Yelchin has always been a physically gifted performer, and here he’s no different: His body language constantly projects the insecurity that lies beneath his words, culminating in a final scene emblematic of the power shift that forms one of the movie’s central arcs. If Lily and Amanda, the two characters played by Taylor-Joy and Cooke, are both operating on a more deadpan frequency, as befits two characters struggling with honest feeling, Yelchin gets to be the live wire that provokes and disturbs the film’s otherwise smooth veneer. Finley, a playwright, drew from noir and the work of filmmakers like Stanley Kubrick to construct Thoroughbred’s atmospheric menace, and in that space, Yelchin feels particularly volatile.

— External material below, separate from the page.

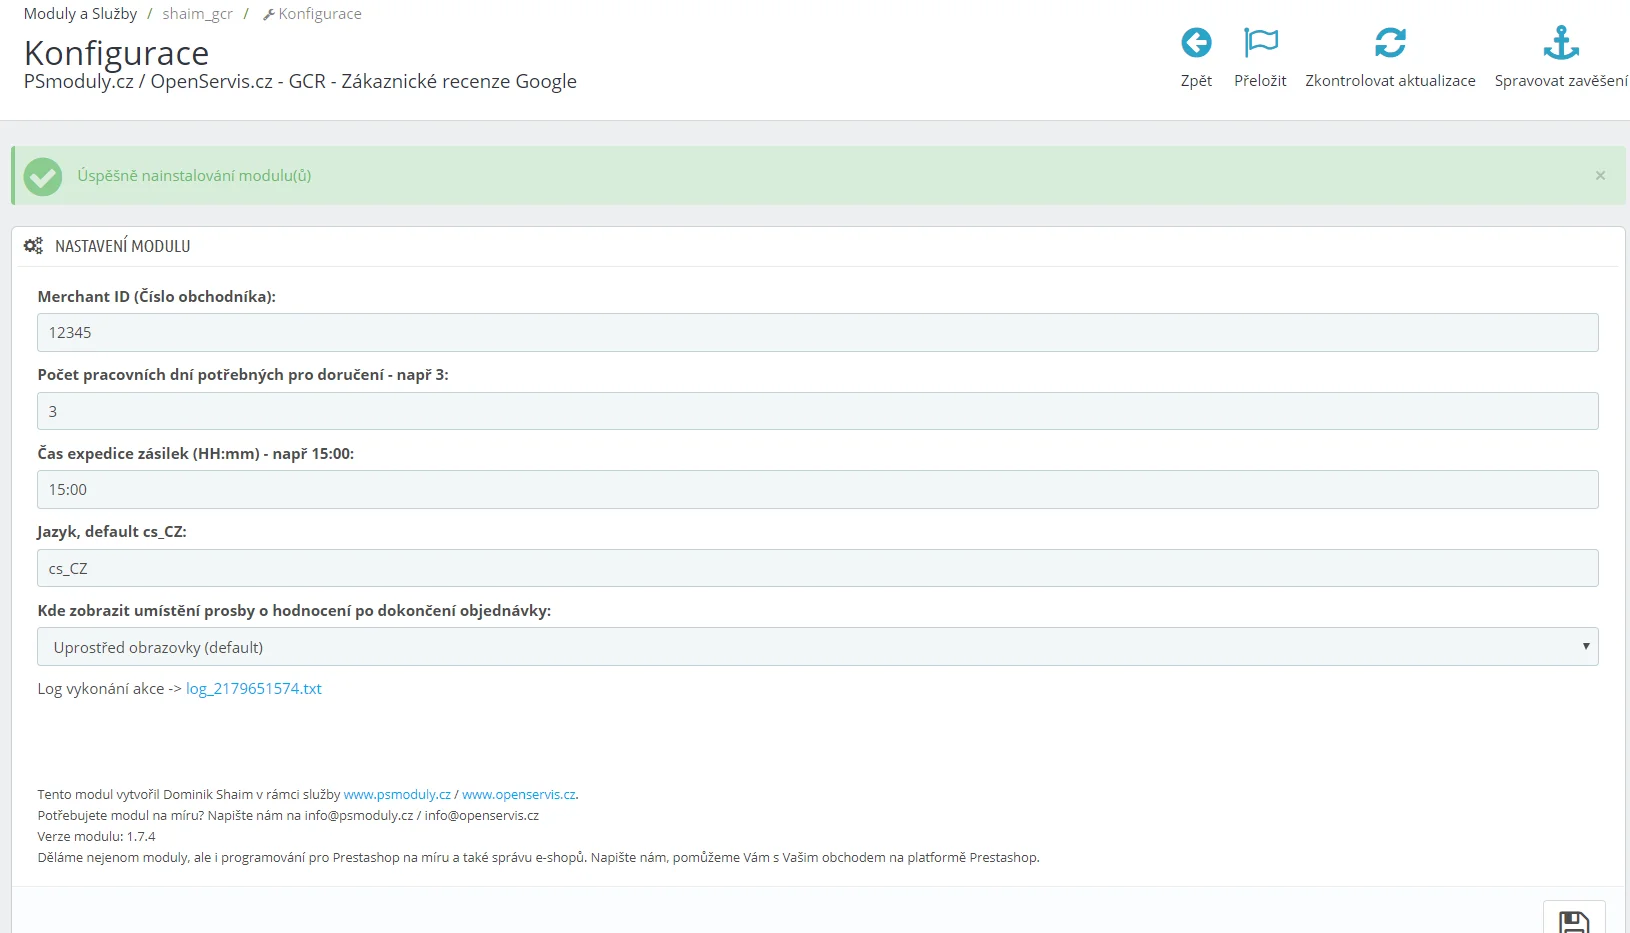Open the log_2179651574.txt log file link
The image size is (1630, 933).
(254, 689)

“He put so much thought into every little tic and mannerism and delivery for that character, and was just, probably more than anyone on set, including me, a real student of film, and particularly of film noir,” Finley told me. “All those very subtle performances gave room for that one performance, Anton’s performance, to really be more playful.”
And it’s worth appreciating just how funny Yelchin is in this film, whether he’s bragging about his future as a kingpin, trying to hustle some poor kid, or puzzling over the teenage girls who end up making their own power play. Yelchin portrays the character as a man afraid he’ll be outed as a fraud at any minute, one who tries to talk and posture his way out of every situation. “On set, he is such an amazing improviser,” Finley said. “A lot of the little lines and moments that ended up in the film were not at all scripted.”
Yelchin also has a role in another movie at the festival, Mark Palansky’s Rememory, which premieres Wednesday. It’s hard to imagine he’ll be anything less than great in that as well. But Thoroughbred especially offers a showcase for a consummate character actor, the kind of presence that can’t help but elevate the film around him.
Beyond that, though, Yelchin will be missed for who he was, not only what he brought to his work. “He was just an amazing human being, and a light on set, and a really generous spirit,” Finley said. “We were really lucky to have him.”